“Sede vacante”, anunciou o cardeal Joseph Tremblay ao quebrar, com a ajuda de lâminas de uma tesoura, o anel do Papa que havia acabado de morrer. O trono da Santa Fé, a partir daquele momento, precisava de um novo ocupante e as negociações seriam iniciadas oficialmente. A senha para os preparativos do conclave estava dada. Não que as negociações já não tivessem sido iniciadas antes do anúncio do falecimento do pontífice.
O cardeal Joseph Tremblay não existe, a cena descrita acima tampouco. O personagem e a ambientação são da imaginação do inglês Robert Harris, 68 anos, o escritor de best-seller, mas que no início da vida profissional foi repórter da BBC, editor político do Observer e colunista do Sunday Times e do Daily Telegraph. O passado de Harris no jornalismo é o que explica as semelhanças entre o livro e o filme Conclave com a realidade da Igreja Católica.
Antes de ser um escritor, Harris é um obcecado por detalhes, uma característica do bom jornalismo. É isso o que se vê em Conclave, o livro lançado em 2016, pouco mais de três anos depois de Francisco, morto em 21 de abril, assumir o papado.
Por mais que o filme homônimo tenha sido adaptado — a película ganhou o Oscar nessa categoria — o enredo foi mantido, com poucas alterações, mostrando que a força da trama está na literatura.
Antes de Conclave, Harris escreveu outros livros que deram origem a outros filmes, como O escritor fantasma, dirigido por Roman Polanski. Tem um estilo rápido, inspirado na melhor literatura policial, pouco cultuada na academia, mas fundamental para a entrada de jovens leitores no universo dos livros — e que de vez em quando nos apresenta gente como James Ellroy, Dennis Lehane, Henning Mankel e Stieg Larsson.
Não que Conclave seja uma obra-prima como livro — o mesmo pode ser dito em relação ao filme, em alguns momentos quase óbvios. A arma de Harris está na ambientação, na construção dos personagens. Ali tem corrupção, pedofilia e pecados capitais, como soberba, inveja, ira, luxúria e gula. Não à toa, desagradou católicos mais fervorosos. Não à toa trouxe o livro mais próximo da realidade.

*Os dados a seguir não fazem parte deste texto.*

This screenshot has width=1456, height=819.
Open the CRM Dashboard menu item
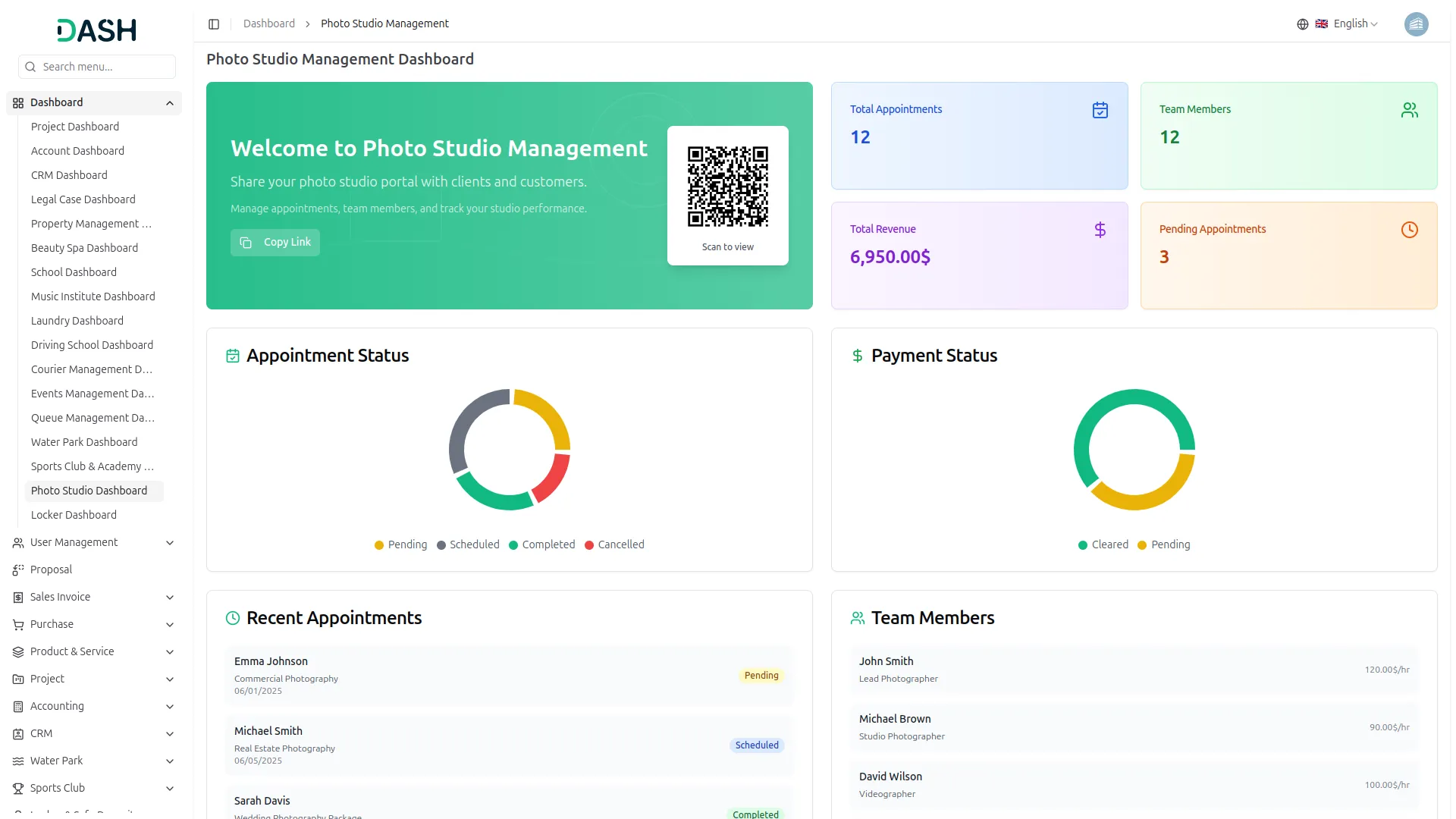(x=69, y=175)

As diferenças geopolíticas e históricas da Igreja Católica também estão presentes. Um cardeal brasileiro — não retratado no filme — que é arcebispo de Salvador é um deles. “Sessenta anos, teólogo da libertação, um possível Papa, mas não agora”, escreve Harris. Tem um chileno “mais idoso”, arcebispo emérito de Santiago. “Setenta e sete anos, arquiconservador, ex-confessor do general Augusto Pinochet.”
Há um ponto quase sempre explorado com pouca exatidão por escritores que tentam se aproximar do real: o trabalho da imprensa. Autores que não vivenciaram a rotina de uma redação erram ao retratá-la. Harris, como se poderia esperar, vai fundo. E incluí artimanhas para publicação de notas favoráveis a determinados candidatos a Papa e intrigas armadas para derrubar rivais. Um bom livro mora nos detalhes.